Sheriff no fan of gun control

On the eve of Gun Appreciation Day, Santa Barbara County Sheriff Bill Brown said gun control debates have distracted the American people from the issue most affecting mass violence: mental health.

“If we look at virtually all of the mass shootings that have occurred in our country, the common denominator in them, in virtually every one, is either untreated or seriously undertreated severe mental illness,” Brown said. “And addressing that issue needs to be our highest priority.”

“Gun control is very controversial, and in reality, it’s very limited in its effectiveness at the end of the day,” Brown said.
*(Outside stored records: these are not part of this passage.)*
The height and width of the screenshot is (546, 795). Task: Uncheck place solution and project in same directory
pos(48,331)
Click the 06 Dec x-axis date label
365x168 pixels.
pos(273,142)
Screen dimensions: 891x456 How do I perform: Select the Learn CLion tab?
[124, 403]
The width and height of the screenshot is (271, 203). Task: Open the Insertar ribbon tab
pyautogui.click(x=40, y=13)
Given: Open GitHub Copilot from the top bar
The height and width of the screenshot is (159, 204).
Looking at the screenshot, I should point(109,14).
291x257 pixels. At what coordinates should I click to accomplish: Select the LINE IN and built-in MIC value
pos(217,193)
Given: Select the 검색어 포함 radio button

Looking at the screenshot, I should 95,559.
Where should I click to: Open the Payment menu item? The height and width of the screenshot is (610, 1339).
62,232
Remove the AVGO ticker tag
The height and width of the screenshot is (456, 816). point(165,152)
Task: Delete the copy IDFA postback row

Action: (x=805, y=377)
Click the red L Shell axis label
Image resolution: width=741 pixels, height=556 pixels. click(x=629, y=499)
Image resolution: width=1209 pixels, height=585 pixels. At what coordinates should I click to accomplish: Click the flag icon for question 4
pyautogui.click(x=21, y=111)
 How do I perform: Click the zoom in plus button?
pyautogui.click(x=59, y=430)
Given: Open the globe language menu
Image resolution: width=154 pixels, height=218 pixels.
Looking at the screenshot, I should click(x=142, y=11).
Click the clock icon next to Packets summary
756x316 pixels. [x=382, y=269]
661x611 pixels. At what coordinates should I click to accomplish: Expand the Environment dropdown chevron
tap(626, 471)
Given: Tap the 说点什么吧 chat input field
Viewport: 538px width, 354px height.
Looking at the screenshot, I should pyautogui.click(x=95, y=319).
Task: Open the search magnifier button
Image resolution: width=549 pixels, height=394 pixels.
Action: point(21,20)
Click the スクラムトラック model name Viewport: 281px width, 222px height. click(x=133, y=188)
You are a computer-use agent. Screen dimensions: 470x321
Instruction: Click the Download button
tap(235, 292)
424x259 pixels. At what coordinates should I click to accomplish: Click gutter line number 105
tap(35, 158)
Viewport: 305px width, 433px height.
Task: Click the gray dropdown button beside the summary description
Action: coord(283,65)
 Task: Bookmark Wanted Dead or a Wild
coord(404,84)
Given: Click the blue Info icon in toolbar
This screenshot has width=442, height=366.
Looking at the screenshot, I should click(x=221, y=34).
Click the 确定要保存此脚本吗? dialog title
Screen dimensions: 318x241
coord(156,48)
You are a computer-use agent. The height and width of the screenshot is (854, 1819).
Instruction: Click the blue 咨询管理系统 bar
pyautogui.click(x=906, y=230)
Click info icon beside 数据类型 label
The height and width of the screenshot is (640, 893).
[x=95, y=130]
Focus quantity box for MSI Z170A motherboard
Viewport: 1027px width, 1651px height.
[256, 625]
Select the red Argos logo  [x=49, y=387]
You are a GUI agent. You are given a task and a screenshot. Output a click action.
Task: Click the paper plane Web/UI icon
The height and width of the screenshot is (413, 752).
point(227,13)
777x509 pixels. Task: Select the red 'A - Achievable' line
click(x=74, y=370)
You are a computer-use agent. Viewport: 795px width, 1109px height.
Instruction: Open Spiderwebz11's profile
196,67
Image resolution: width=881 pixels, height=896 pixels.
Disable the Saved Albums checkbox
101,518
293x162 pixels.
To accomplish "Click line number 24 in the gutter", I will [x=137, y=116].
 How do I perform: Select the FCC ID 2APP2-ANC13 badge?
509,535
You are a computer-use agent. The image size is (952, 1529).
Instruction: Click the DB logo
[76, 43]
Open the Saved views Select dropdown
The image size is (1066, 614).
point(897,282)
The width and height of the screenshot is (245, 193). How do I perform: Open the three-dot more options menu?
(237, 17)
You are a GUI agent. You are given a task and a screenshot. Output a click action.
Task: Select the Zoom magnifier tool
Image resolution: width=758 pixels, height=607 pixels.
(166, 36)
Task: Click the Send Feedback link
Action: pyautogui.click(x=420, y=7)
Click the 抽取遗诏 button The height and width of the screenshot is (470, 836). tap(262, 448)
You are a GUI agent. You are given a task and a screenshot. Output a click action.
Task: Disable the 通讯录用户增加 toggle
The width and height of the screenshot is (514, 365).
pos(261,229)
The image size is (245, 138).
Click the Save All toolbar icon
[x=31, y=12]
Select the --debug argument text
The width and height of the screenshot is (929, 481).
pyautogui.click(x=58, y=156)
California voters passed Proposition 63, an income tax to provide additional mental health services, in November 2004. Brown, a member of California’s Mental Health Services Oversight and Accountability Commission, said Prop. 63 does not go far enough.

“The reality is that evil and determined minds can always get around gun control or any other laws that prohibit something in particular,” Brown said. “We’ve seen that with Timothy McVeigh when he killed 168 people in Oklahoma with fertilizer and a rental truck.

“We’ve seen that locally in Isla Vista when a student just used a car and plowed into a crowd and killed a number of innocent people.”

Most recently, the mass shooting at Sandy Hook Elementary School moved gun control to the center of legislative debate as legislators, experts and gun advocates offer different opinions about the significance of the phrase “assault weapons.”

Some say differences between firearms and those deemed assault weapons are purely cosmetic. Others identify functional differences and specific features.

President Barack Obama unveiled a $500 million plan Wednesday to ban “military-style assault weapons” and limit ammunition magazines to 10 rounds.

Danny Wells, a local firearms instructor and range master, has been teaching firearms training for 25 years.

“Let’s talk about rifles,” he said. “Functionally, you have a single-shot rifle, which means you put one bullet in it, you close the action on it and you pull the trigger. Then, you have a repeating-type rifle.”

He said semi-automatic rifles allow more rapid fire than bolt action, lever action and pump action rifles.

“But you have to pull the trigger every time you fire the gun,” Wells explained.

California legislators banned designated semi-automatic firearms defined as assault weapons in the Roberti-Roos Assault Weapons Control Act of 1989.

That list of weapons includes the series of A-K rifles, centerfire rifles that can accept detachable ammunition magazines, and any shotgun with a revolving cylinder.